DATA SHOWN ->
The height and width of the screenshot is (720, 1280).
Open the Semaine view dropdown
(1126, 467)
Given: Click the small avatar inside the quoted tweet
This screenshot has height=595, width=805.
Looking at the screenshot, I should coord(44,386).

PROBLEM REQUIREMENTS -> Which lines above contain the string "screenshot" with the same capitalization? Report each such line in full, copied unchanged.

SOLVED EXERCISE ->
The height and width of the screenshot is (720, 1280).
This screenshot has height=595, width=805.
Looking at the screenshot, I should coord(44,386).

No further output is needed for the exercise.